> _TASK TO COMPLETE_: Each record should be written out exactly as it stands.
*** DATASET Section Begins ***
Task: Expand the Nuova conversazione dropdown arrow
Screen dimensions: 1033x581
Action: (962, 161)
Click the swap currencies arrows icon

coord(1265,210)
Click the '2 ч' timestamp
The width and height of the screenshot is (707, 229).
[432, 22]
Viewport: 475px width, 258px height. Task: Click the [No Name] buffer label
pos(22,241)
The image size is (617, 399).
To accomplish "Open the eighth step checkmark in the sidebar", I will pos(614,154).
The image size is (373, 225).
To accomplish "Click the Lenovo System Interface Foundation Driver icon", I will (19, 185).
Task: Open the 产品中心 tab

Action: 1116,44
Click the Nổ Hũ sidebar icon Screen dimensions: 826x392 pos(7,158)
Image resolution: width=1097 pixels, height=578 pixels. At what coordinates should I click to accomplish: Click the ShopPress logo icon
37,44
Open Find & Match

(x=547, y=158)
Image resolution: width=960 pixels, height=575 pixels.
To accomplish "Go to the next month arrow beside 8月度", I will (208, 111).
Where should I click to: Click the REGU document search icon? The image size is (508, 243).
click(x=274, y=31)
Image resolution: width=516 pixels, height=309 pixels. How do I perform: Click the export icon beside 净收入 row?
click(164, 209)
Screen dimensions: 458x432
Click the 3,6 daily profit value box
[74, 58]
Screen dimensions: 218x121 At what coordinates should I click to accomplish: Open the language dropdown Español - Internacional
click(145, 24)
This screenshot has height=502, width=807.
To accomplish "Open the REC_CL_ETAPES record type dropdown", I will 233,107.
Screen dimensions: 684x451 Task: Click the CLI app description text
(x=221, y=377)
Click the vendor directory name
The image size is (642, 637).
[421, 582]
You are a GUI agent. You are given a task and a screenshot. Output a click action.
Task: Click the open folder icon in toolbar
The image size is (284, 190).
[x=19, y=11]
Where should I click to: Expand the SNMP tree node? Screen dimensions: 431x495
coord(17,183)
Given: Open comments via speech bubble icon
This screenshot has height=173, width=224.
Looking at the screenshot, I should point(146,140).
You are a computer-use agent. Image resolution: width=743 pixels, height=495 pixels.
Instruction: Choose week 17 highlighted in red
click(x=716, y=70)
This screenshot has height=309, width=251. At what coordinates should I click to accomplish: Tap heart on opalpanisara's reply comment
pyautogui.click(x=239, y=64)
*** DATASET Section Ends ***
> _ANSWER TO THIS EXERCISE_:
Task: Expand the Nuova conversazione dropdown arrow
Screen dimensions: 1033x581
Action: (962, 161)
Click the swap currencies arrows icon

coord(1265,210)
Click the '2 ч' timestamp
The width and height of the screenshot is (707, 229).
[432, 22]
Viewport: 475px width, 258px height. Task: Click the [No Name] buffer label
pos(22,241)
The image size is (617, 399).
To accomplish "Open the eighth step checkmark in the sidebar", I will pos(614,154).
The image size is (373, 225).
To accomplish "Click the Lenovo System Interface Foundation Driver icon", I will (19, 185).
Task: Open the 产品中心 tab

Action: 1116,44
Click the Nổ Hũ sidebar icon Screen dimensions: 826x392 pos(7,158)
Image resolution: width=1097 pixels, height=578 pixels. At what coordinates should I click to accomplish: Click the ShopPress logo icon
37,44
Open Find & Match

(x=547, y=158)
Image resolution: width=960 pixels, height=575 pixels.
To accomplish "Go to the next month arrow beside 8月度", I will (208, 111).
Where should I click to: Click the REGU document search icon? The image size is (508, 243).
click(x=274, y=31)
Image resolution: width=516 pixels, height=309 pixels. How do I perform: Click the export icon beside 净收入 row?
click(164, 209)
Screen dimensions: 458x432
Click the 3,6 daily profit value box
[74, 58]
Screen dimensions: 218x121 At what coordinates should I click to accomplish: Open the language dropdown Español - Internacional
click(145, 24)
This screenshot has height=502, width=807.
To accomplish "Open the REC_CL_ETAPES record type dropdown", I will 233,107.
Screen dimensions: 684x451 Task: Click the CLI app description text
(x=221, y=377)
Click the vendor directory name
The image size is (642, 637).
[421, 582]
You are a GUI agent. You are given a task and a screenshot. Output a click action.
Task: Click the open folder icon in toolbar
The image size is (284, 190).
[x=19, y=11]
Where should I click to: Expand the SNMP tree node? Screen dimensions: 431x495
coord(17,183)
Given: Open comments via speech bubble icon
This screenshot has height=173, width=224.
Looking at the screenshot, I should point(146,140).
You are a computer-use agent. Image resolution: width=743 pixels, height=495 pixels.
Instruction: Choose week 17 highlighted in red
click(x=716, y=70)
This screenshot has height=309, width=251. At what coordinates should I click to accomplish: Tap heart on opalpanisara's reply comment
pyautogui.click(x=239, y=64)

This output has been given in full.